Revolutionizing GPU-Free AI Inferencing: Ampere's CPU-Driven Approach

At Ampere, we're passionate about revolutionizing AI inference with our groundbreaking GPU-free Cloud Native CPUs. This is achieved through the high compute density of Ampere processors, equipped with up to 192 single-threaded cores and double the vector units per core—allowing for predictable performance and unprecedented computational scaling.

In computational workloads such as AI, the reliance on these vector units is crucial to performance and is one reason the Ampere architecture is so efficient vs. legacy x86 processors. AI is a workload that particularly benefits from high computational scale, making the additional vector units in each core a valuable resource for vector math operations. This innovative architecture doesn't just crank up computational power; it does so with an eye on energy efficiency, striking a perfect harmony that fuels AI applications without draining resources.

For larger inference workloads that go beyond what CPUs can handle on their own, we've embraced domain-specific accelerators (DSAs).
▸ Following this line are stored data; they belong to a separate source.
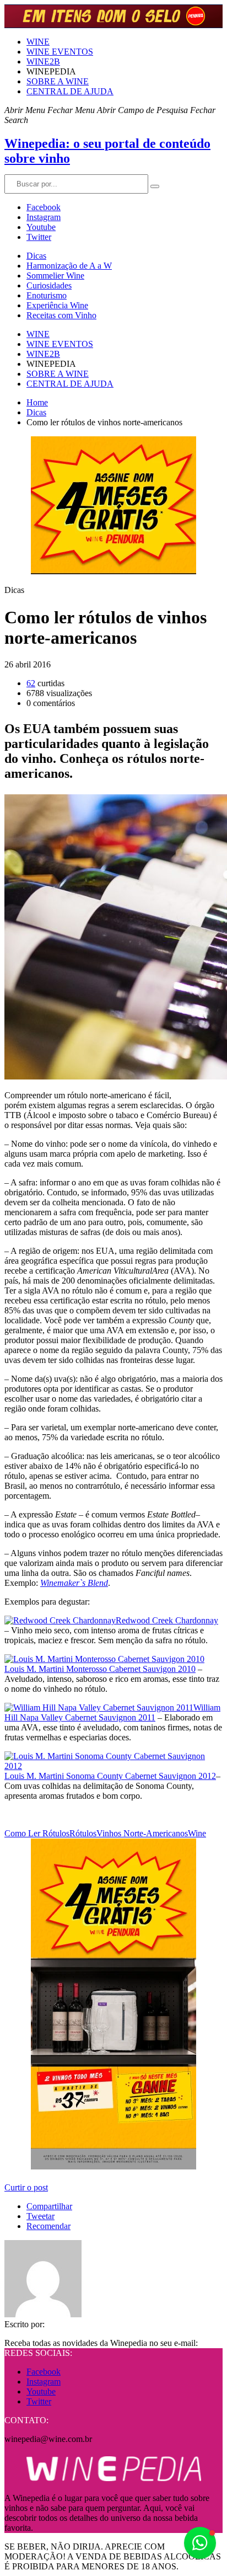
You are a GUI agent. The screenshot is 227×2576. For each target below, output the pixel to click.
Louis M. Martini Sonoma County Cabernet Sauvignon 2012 (110, 1776)
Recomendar (48, 2226)
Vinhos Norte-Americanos (142, 1833)
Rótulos (82, 1833)
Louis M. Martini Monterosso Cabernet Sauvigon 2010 (100, 1669)
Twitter (38, 237)
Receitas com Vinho (61, 315)
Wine (197, 1833)
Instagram (43, 217)
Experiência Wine (57, 305)
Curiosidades (49, 285)
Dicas (36, 255)
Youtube (41, 227)
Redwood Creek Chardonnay (167, 1620)
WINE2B (43, 61)
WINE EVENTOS (59, 51)
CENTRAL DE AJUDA (70, 91)
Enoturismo (46, 295)
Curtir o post (26, 2187)
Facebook (43, 207)
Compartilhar (49, 2206)
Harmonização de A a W (69, 265)
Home (37, 402)
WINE (38, 41)
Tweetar (40, 2216)
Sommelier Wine (55, 275)
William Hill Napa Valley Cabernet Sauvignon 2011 (112, 1712)
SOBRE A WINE (57, 81)
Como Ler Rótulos (36, 1833)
While DSAs provide a scalable and power-efficient AI solution, this move isn't just about scaling; it's about doing so efficiently and powerfully, ensuring that even the most demanding AI applications run smoothly without missing a beat.

So, how do Ampere CPUs compare to the competition? Whether in the cloud or on-premise, our CPUs lead the pack. In terms of inference per dollar in the cloud, particularly with Ampere-powered Oracle AI instances compared to other CPUs like AWS Graviton, we outperform the competition. Even against Nvidia's A10 instances, Ampere comes out on top. This trend continues when comparing our CPUs against the best from AMD Milan and Intel Ice Lake in discrete inference workloads.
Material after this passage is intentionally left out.